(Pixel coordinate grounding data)

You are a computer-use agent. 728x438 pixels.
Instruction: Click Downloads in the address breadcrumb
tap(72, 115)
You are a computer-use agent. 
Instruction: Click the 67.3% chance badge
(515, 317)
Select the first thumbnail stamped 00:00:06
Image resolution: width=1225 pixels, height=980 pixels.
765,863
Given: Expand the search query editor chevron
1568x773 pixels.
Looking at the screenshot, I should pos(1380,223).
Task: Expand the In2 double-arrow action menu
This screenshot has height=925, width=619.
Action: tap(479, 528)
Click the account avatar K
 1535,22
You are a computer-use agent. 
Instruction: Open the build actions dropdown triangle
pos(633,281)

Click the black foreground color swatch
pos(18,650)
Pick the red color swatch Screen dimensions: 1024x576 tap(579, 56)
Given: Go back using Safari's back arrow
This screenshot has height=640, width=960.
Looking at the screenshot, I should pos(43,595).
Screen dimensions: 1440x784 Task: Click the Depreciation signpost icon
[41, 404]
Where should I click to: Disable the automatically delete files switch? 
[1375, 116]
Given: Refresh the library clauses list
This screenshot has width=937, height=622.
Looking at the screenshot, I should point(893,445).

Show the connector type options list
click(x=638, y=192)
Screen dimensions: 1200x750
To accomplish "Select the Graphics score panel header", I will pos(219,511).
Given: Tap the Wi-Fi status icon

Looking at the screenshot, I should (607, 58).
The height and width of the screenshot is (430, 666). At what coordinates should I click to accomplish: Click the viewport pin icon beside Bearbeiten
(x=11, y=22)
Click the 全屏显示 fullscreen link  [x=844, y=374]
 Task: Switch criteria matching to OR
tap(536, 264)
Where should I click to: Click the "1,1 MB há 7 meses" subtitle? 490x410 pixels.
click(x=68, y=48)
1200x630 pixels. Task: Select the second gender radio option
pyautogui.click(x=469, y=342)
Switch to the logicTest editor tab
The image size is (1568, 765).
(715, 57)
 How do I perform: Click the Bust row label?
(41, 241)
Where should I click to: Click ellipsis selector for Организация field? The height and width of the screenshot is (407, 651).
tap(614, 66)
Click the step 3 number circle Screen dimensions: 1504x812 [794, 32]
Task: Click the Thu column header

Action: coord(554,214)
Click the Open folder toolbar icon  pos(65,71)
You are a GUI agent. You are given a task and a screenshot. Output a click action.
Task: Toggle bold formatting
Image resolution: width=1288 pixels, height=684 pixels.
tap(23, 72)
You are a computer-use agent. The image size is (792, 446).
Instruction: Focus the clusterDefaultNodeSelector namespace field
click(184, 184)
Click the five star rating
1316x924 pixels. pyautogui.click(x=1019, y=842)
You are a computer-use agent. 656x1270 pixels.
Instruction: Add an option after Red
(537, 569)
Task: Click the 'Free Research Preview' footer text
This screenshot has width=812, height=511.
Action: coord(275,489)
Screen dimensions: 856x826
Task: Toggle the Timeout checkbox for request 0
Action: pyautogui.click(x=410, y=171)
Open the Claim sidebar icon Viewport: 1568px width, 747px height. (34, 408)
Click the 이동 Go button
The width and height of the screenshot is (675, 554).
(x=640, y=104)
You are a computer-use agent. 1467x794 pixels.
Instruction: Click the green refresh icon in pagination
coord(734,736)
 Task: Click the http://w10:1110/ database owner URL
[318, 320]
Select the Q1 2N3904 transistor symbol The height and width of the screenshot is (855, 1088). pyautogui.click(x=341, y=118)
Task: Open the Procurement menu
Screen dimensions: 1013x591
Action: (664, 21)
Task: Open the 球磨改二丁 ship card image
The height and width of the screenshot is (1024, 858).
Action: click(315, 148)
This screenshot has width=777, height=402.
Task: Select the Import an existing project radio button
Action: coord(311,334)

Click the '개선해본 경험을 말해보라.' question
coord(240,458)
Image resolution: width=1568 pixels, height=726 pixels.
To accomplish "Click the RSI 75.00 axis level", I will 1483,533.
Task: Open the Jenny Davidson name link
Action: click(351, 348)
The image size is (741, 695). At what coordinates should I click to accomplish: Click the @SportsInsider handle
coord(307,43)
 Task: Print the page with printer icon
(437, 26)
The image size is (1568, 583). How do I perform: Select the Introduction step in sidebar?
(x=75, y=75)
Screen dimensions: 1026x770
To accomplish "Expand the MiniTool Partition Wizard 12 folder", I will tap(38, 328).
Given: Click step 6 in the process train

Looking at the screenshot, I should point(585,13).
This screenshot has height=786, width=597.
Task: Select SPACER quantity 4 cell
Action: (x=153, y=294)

**Exercise prompt:** Above are the records; copy all of them exactly.

**Result below:**
You are a computer-use agent. 728x438 pixels.
Instruction: Click Downloads in the address breadcrumb
tap(72, 115)
You are a computer-use agent. 
Instruction: Click the 67.3% chance badge
(515, 317)
Select the first thumbnail stamped 00:00:06
Image resolution: width=1225 pixels, height=980 pixels.
765,863
Given: Expand the search query editor chevron
1568x773 pixels.
Looking at the screenshot, I should pos(1380,223).
Task: Expand the In2 double-arrow action menu
This screenshot has height=925, width=619.
Action: tap(479, 528)
Click the account avatar K
 1535,22
You are a computer-use agent. 
Instruction: Open the build actions dropdown triangle
pos(633,281)

Click the black foreground color swatch
pos(18,650)
Pick the red color swatch Screen dimensions: 1024x576 tap(579, 56)
Given: Go back using Safari's back arrow
This screenshot has height=640, width=960.
Looking at the screenshot, I should pos(43,595).
Screen dimensions: 1440x784 Task: Click the Depreciation signpost icon
[41, 404]
Where should I click to: Disable the automatically delete files switch? 
[1375, 116]
Given: Refresh the library clauses list
This screenshot has width=937, height=622.
Looking at the screenshot, I should point(893,445).

Show the connector type options list
click(x=638, y=192)
Screen dimensions: 1200x750
To accomplish "Select the Graphics score panel header", I will pos(219,511).
Given: Tap the Wi-Fi status icon

Looking at the screenshot, I should (607, 58).
The height and width of the screenshot is (430, 666). At what coordinates should I click to accomplish: Click the viewport pin icon beside Bearbeiten
(x=11, y=22)
Click the 全屏显示 fullscreen link  [x=844, y=374]
 Task: Switch criteria matching to OR
tap(536, 264)
Where should I click to: Click the "1,1 MB há 7 meses" subtitle? 490x410 pixels.
click(x=68, y=48)
1200x630 pixels. Task: Select the second gender radio option
pyautogui.click(x=469, y=342)
Switch to the logicTest editor tab
The image size is (1568, 765).
(715, 57)
 How do I perform: Click the Bust row label?
(41, 241)
Where should I click to: Click ellipsis selector for Организация field? The height and width of the screenshot is (407, 651).
tap(614, 66)
Click the step 3 number circle Screen dimensions: 1504x812 [794, 32]
Task: Click the Thu column header

Action: coord(554,214)
Click the Open folder toolbar icon  pos(65,71)
You are a GUI agent. You are given a task and a screenshot. Output a click action.
Task: Toggle bold formatting
Image resolution: width=1288 pixels, height=684 pixels.
tap(23, 72)
You are a computer-use agent. The image size is (792, 446).
Instruction: Focus the clusterDefaultNodeSelector namespace field
click(184, 184)
Click the five star rating
1316x924 pixels. pyautogui.click(x=1019, y=842)
You are a computer-use agent. 656x1270 pixels.
Instruction: Add an option after Red
(537, 569)
Task: Click the 'Free Research Preview' footer text
This screenshot has width=812, height=511.
Action: coord(275,489)
Screen dimensions: 856x826
Task: Toggle the Timeout checkbox for request 0
Action: pyautogui.click(x=410, y=171)
Open the Claim sidebar icon Viewport: 1568px width, 747px height. (34, 408)
Click the 이동 Go button
The width and height of the screenshot is (675, 554).
(x=640, y=104)
You are a computer-use agent. 1467x794 pixels.
Instruction: Click the green refresh icon in pagination
coord(734,736)
 Task: Click the http://w10:1110/ database owner URL
[318, 320]
Select the Q1 2N3904 transistor symbol The height and width of the screenshot is (855, 1088). pyautogui.click(x=341, y=118)
Task: Open the Procurement menu
Screen dimensions: 1013x591
Action: (664, 21)
Task: Open the 球磨改二丁 ship card image
The height and width of the screenshot is (1024, 858).
Action: click(315, 148)
This screenshot has width=777, height=402.
Task: Select the Import an existing project radio button
Action: coord(311,334)

Click the '개선해본 경험을 말해보라.' question
coord(240,458)
Image resolution: width=1568 pixels, height=726 pixels.
To accomplish "Click the RSI 75.00 axis level", I will 1483,533.
Task: Open the Jenny Davidson name link
Action: click(351, 348)
The image size is (741, 695). At what coordinates should I click to accomplish: Click the @SportsInsider handle
coord(307,43)
 Task: Print the page with printer icon
(437, 26)
The image size is (1568, 583). How do I perform: Select the Introduction step in sidebar?
(x=75, y=75)
Screen dimensions: 1026x770
To accomplish "Expand the MiniTool Partition Wizard 12 folder", I will tap(38, 328).
Given: Click step 6 in the process train

Looking at the screenshot, I should point(585,13).
This screenshot has height=786, width=597.
Task: Select SPACER quantity 4 cell
Action: (x=153, y=294)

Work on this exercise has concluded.